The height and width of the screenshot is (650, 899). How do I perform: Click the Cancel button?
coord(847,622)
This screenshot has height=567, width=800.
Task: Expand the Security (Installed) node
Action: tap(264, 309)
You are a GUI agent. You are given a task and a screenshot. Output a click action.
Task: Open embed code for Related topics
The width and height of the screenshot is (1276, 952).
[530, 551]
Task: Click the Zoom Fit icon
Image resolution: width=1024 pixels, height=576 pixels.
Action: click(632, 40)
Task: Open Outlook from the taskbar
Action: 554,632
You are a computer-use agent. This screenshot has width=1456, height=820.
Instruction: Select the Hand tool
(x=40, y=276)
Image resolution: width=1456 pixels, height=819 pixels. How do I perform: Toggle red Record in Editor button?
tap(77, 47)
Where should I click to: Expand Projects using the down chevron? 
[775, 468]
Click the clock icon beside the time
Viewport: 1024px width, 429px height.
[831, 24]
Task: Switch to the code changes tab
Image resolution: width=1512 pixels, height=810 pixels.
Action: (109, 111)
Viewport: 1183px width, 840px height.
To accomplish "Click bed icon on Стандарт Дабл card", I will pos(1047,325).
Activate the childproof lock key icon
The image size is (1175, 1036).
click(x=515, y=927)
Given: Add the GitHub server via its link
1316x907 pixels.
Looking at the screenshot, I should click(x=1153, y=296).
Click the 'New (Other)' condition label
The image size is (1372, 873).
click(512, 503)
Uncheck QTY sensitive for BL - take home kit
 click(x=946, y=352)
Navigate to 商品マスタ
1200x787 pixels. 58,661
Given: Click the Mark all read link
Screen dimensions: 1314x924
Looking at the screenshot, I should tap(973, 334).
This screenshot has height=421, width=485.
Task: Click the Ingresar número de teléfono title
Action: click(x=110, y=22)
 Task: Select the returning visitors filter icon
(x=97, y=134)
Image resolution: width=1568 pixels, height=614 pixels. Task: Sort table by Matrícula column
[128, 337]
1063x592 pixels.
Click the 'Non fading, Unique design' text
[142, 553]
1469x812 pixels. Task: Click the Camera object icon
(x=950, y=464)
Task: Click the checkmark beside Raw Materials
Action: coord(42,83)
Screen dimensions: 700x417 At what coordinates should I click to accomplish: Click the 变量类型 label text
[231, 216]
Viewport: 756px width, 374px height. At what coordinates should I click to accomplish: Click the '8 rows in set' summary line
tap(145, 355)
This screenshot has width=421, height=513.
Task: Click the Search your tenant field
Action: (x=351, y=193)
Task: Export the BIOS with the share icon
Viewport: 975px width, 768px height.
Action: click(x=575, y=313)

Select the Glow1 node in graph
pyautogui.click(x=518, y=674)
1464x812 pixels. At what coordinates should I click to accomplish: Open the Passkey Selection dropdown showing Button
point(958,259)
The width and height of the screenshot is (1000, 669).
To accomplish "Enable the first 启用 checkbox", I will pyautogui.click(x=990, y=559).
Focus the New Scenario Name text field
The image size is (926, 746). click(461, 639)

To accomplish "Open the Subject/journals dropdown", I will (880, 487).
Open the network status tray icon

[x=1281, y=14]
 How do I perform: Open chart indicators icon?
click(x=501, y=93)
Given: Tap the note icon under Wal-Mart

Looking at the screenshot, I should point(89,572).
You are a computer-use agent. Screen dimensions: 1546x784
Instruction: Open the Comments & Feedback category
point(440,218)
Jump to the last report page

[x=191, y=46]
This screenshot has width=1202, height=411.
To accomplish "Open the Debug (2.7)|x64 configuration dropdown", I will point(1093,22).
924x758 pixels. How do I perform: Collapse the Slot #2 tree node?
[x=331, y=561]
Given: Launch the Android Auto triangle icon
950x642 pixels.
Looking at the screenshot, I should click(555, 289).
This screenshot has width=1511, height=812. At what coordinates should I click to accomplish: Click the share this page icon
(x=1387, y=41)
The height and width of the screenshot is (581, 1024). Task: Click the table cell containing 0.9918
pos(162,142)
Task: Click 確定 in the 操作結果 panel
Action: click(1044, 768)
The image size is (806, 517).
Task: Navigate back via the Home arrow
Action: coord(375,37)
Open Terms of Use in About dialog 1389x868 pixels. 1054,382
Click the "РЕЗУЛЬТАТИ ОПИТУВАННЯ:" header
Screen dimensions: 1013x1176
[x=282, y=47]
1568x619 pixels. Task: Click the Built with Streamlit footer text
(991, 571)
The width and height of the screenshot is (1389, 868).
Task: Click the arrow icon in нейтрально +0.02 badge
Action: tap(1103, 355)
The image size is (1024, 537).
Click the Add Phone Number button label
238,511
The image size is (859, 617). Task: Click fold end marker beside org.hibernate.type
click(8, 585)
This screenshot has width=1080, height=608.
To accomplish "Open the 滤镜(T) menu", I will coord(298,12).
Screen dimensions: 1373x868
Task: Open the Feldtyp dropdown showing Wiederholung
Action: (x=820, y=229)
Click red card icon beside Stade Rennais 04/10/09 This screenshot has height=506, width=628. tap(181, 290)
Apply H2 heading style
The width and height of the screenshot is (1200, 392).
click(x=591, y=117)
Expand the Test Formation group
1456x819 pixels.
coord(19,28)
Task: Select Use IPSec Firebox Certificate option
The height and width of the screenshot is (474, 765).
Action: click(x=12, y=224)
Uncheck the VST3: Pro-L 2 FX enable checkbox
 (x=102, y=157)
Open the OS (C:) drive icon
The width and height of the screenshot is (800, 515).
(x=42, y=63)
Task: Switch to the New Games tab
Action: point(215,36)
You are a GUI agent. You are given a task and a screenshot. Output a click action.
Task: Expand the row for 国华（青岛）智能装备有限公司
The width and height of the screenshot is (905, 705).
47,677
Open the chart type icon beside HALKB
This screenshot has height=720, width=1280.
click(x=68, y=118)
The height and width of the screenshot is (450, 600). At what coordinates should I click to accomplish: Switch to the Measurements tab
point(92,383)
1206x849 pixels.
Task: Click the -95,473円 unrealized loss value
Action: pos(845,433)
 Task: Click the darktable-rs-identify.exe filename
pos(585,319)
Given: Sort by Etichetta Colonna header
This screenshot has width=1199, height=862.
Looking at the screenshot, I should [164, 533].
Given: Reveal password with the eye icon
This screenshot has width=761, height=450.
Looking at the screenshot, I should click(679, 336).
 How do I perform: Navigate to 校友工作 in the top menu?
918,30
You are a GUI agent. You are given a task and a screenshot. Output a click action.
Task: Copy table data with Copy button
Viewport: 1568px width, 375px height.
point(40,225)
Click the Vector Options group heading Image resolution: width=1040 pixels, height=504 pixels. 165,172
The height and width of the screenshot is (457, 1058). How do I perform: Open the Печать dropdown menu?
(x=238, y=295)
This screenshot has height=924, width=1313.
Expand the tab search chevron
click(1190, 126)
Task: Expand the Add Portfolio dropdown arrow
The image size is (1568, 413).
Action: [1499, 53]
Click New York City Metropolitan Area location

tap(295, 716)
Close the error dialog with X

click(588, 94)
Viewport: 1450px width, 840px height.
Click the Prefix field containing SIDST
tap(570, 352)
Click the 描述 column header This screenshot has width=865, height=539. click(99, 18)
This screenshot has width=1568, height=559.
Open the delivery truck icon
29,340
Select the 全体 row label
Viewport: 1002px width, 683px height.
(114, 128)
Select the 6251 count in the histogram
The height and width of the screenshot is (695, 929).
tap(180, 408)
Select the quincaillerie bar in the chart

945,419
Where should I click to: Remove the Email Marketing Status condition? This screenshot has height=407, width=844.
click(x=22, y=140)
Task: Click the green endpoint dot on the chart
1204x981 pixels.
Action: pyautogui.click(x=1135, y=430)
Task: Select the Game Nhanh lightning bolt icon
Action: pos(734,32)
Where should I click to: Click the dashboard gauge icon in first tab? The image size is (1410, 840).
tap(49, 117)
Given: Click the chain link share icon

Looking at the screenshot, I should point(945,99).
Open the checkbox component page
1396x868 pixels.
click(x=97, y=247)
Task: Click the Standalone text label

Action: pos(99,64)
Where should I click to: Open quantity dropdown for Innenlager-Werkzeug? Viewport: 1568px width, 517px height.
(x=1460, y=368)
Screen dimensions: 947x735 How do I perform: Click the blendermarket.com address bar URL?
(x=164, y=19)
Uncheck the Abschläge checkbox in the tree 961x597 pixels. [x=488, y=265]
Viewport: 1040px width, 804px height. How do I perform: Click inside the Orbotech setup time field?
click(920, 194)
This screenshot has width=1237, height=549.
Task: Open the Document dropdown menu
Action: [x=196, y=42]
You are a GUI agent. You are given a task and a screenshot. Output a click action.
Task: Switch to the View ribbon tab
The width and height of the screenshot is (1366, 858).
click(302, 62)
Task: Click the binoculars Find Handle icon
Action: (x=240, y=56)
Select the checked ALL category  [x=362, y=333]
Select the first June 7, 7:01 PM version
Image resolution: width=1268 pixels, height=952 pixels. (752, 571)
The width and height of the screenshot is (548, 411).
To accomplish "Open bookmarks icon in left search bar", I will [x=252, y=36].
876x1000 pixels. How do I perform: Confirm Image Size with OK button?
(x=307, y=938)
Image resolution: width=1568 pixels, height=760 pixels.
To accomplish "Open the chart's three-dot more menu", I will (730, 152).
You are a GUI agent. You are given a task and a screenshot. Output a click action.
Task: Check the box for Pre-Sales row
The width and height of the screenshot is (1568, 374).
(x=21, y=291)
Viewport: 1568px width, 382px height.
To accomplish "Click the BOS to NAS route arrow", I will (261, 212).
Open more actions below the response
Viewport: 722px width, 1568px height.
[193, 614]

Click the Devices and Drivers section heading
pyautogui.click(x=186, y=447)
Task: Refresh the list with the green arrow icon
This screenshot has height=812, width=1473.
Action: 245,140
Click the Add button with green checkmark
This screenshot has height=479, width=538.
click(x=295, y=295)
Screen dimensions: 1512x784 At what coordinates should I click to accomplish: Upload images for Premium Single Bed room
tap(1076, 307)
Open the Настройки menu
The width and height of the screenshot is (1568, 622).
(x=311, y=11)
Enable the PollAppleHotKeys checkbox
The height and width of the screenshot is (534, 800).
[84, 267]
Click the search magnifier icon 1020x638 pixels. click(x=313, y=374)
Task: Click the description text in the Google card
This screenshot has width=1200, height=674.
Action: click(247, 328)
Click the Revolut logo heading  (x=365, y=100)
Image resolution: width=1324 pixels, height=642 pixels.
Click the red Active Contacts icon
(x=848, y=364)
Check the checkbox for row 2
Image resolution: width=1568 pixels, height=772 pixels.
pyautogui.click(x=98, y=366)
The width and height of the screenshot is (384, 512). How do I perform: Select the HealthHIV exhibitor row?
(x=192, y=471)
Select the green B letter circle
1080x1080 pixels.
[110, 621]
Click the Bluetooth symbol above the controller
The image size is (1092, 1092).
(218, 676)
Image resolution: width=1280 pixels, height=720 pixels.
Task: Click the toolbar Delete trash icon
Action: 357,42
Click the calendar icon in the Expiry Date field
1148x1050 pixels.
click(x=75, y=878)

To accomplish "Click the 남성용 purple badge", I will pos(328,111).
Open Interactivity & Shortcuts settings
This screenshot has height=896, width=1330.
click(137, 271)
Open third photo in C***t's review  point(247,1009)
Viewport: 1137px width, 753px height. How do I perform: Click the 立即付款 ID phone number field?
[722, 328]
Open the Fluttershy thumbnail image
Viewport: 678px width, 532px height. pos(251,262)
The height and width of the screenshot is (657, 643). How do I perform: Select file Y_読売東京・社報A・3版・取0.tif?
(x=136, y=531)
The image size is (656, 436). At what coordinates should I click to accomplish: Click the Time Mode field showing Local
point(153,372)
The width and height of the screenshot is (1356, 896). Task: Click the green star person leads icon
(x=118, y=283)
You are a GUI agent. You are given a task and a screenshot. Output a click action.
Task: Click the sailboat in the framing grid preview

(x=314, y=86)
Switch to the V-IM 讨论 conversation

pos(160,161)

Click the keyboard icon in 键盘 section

________________

## Direction
Return the lines of the records above, starting with the line that contains "You are a computer-use agent. Screen" and ending with the line that contains "Looking at the screenshot, I should click(555, 289).", both included. Copy them without any change.

## Answer to the exercise
You are a computer-use agent. Screen dimensions: 1546x784
Instruction: Open the Comments & Feedback category
point(440,218)
Jump to the last report page

[x=191, y=46]
This screenshot has width=1202, height=411.
To accomplish "Open the Debug (2.7)|x64 configuration dropdown", I will point(1093,22).
924x758 pixels. How do I perform: Collapse the Slot #2 tree node?
[x=331, y=561]
Given: Launch the Android Auto triangle icon
950x642 pixels.
Looking at the screenshot, I should click(555, 289).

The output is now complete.